The online payment powerhouse is moving into micropayments.
Paypal on Thursday said that its micropayment service, PayPal for Digital Goods, has emerged from beta testing and is now available to sellers of digital content.

Announced last October, PayPal for Digital Goods provides a way to sell low-cost content without onerous transaction fees that eliminate the possibility of profit. The service's rate is 5% plus $0.05 for purchases under $12.

"This is actually a lot lower than the fees typically charged by payment processors in the digital goods industry," claims Carey Kolaja, senior director of digital goods operations at PayPal, in a blog post.

As a point of comparison, Apple charges a 30% fee for digital goods bought through iTunes, leaving a merchant selling a $0.99 song or app with $0.70. Using PayPal's service, the developer would collect $0.90, assuming PayPal also rounds fractional amounts up.

Kagi, a digital goods payment and hosting platform used by many software vendors, starts at 7.99% + $0.75 for monthly sales of up to $5,000. At the highest sales tier, $100,000 and over per month, its rate is 4.99% + $0.75. Google Checkout starts at 2.9% + $0.30 for monthly sales under $3,000.

There are additional fees to consider: PayPal charges an extra 2.5% charge for any currency conversion and 1% to receive payments from another country.

It's worth keeping in mind that PayPal is only providing a payment service, so merchants using PayPal for digital goods have to maintain their own Web sites and pay for bandwidth. That's included when one sells through iTunes or the Android Market, among others.

PayPal's Digital Goods system appears to be aimed at the Web rather than the mobile market, though presumably it would work in a mobile Web browser.
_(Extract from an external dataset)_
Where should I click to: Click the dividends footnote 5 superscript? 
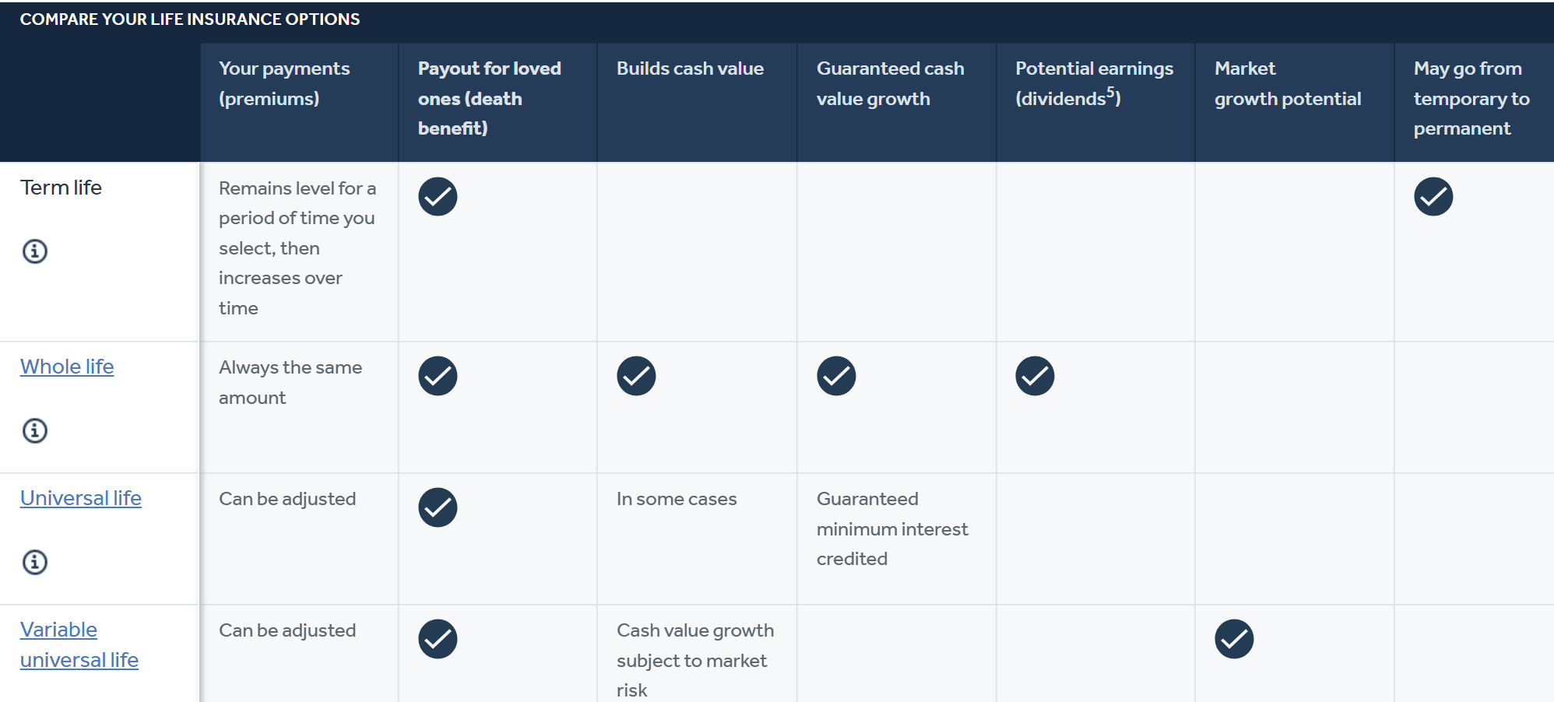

The company envisions merchants using the service to sell e-books, music, videos, software, digital images, e-manuals, and virtual goods in games, among other things.

It's not geared for the mobile market, which could hinder adoption. Micropayments have become particularly popular among app developers as a way to monetize free apps. Apple has been encouraging developers to implement its in-app purchase system, and Google recently added in-app billing to its Android OS, also with a 30% revenue split.

However, PayPal is not exactly a newcomer to the payment business, having processed $3.4 billion in digital goods payments in 2010.